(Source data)
+===+
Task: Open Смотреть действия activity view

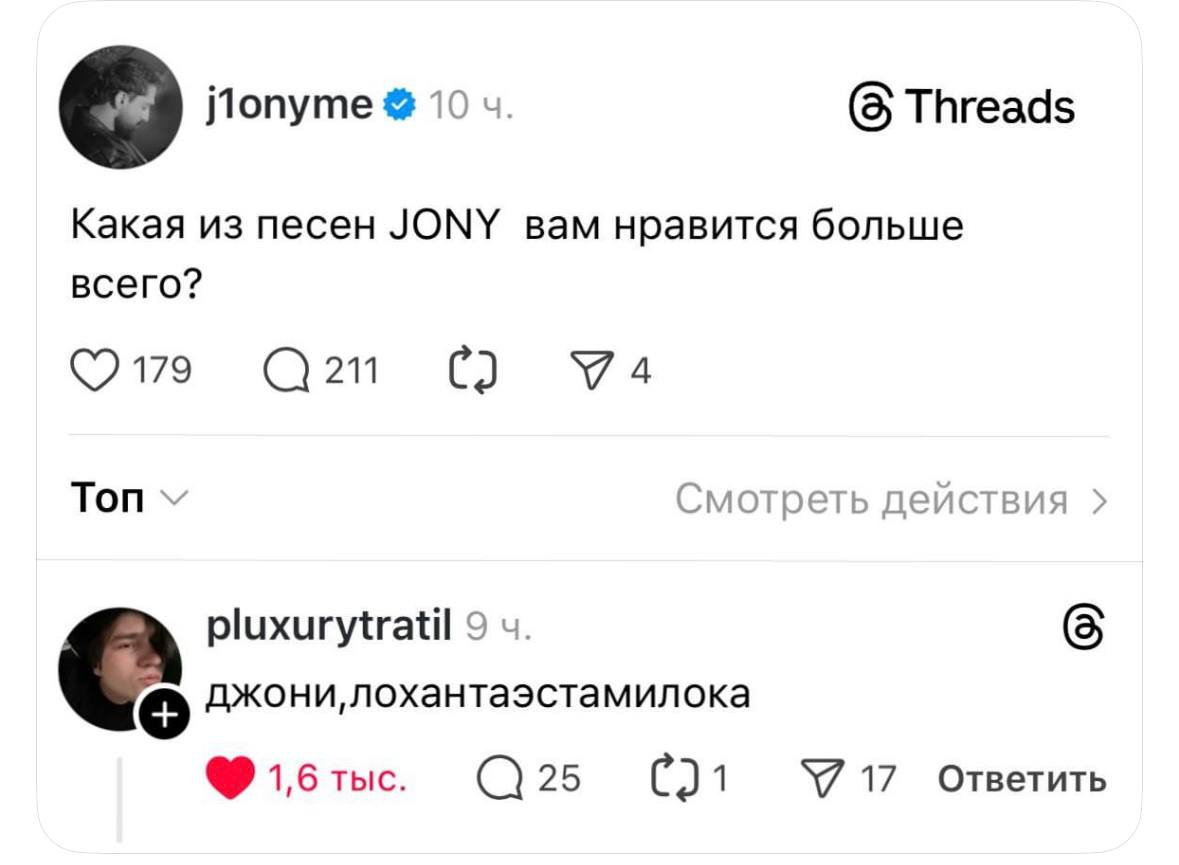Action: point(890,498)
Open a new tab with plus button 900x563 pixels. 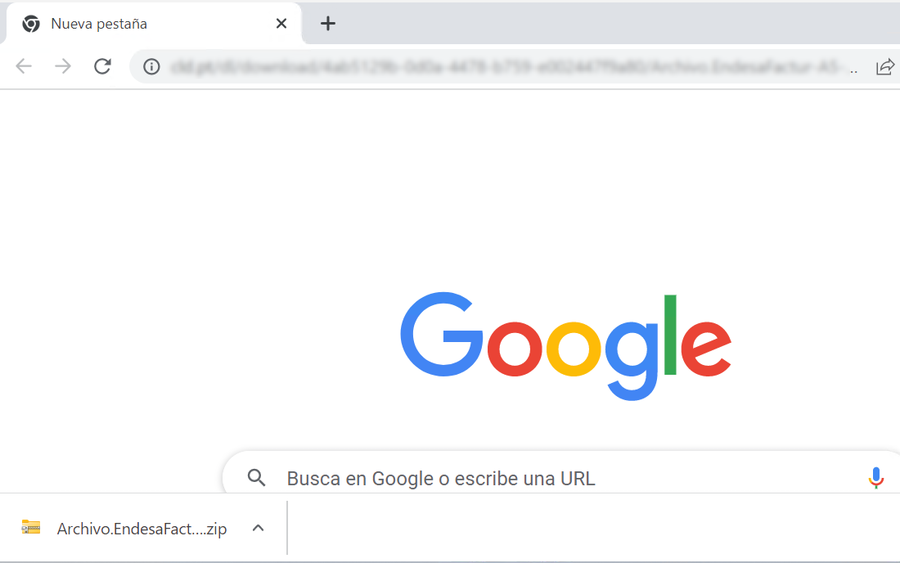[328, 24]
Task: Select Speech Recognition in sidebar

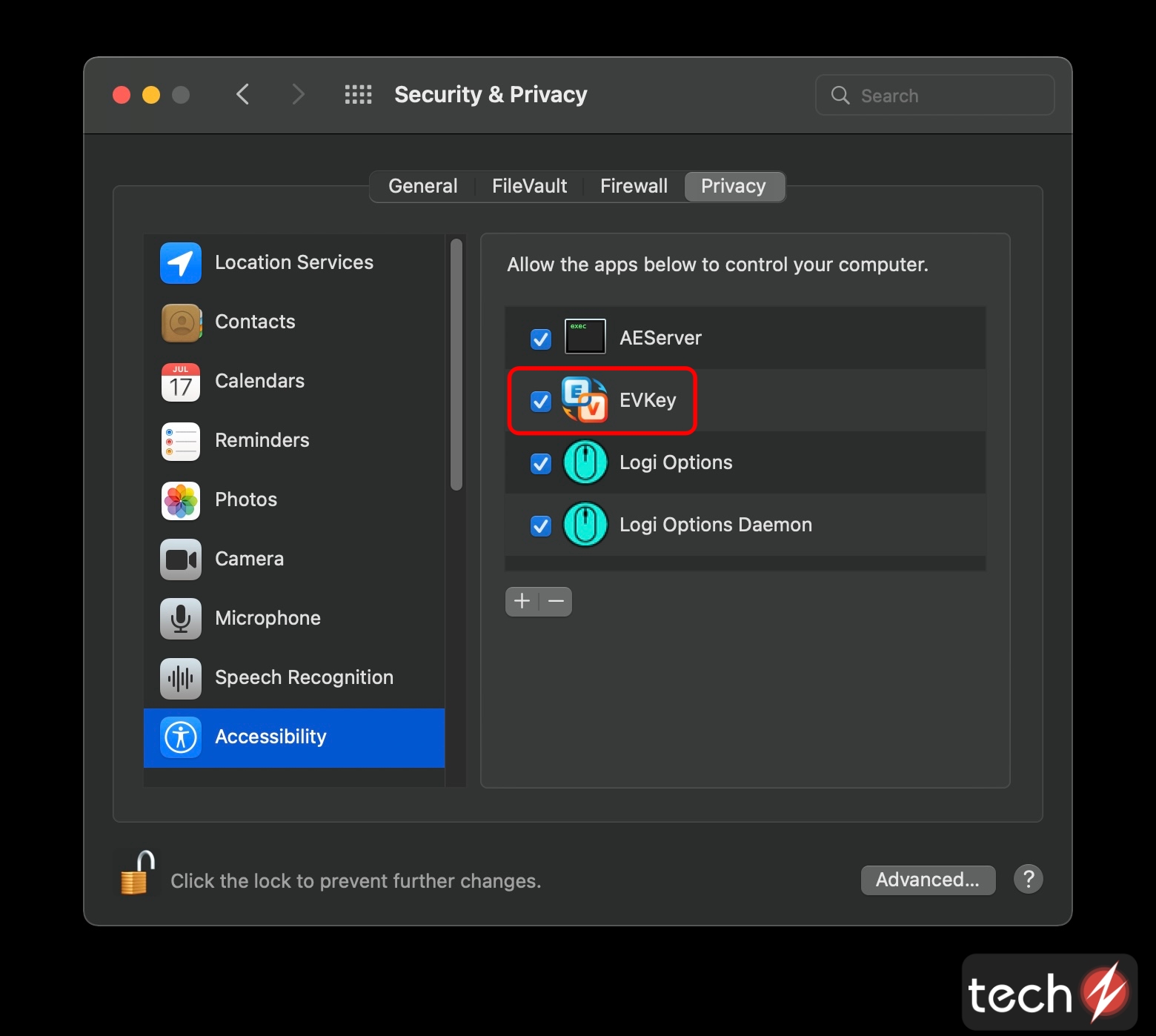Action: point(304,677)
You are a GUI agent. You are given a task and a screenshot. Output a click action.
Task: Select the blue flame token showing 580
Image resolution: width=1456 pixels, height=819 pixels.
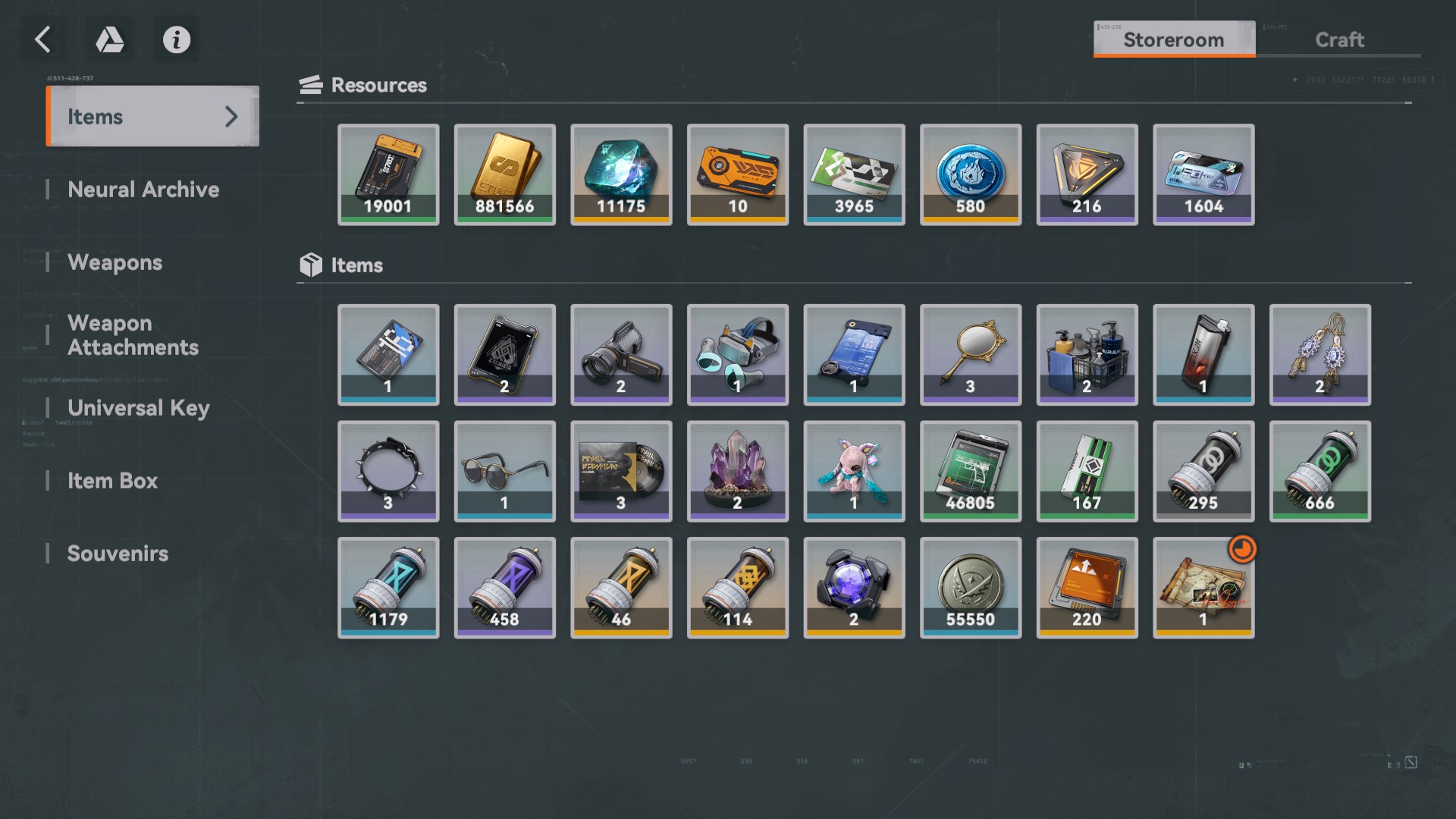[x=971, y=174]
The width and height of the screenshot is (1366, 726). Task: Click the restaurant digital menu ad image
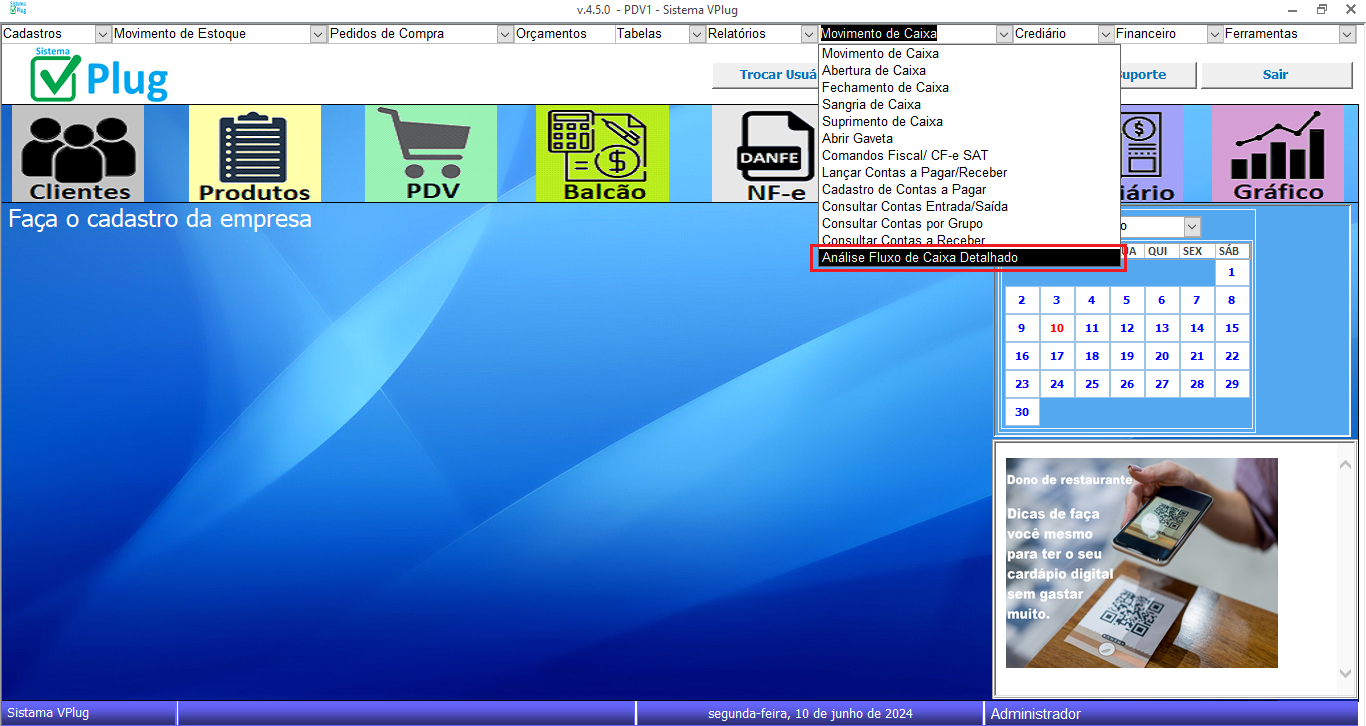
+===+
- Exercise brief -
Select the lines from the entries that include the word "screenshot".

- Problem solution -
You are a GUI agent. You are given a task and a screenshot. Output a click action.
The width and height of the screenshot is (1366, 726). Task: Click the restaurant digital menu ad image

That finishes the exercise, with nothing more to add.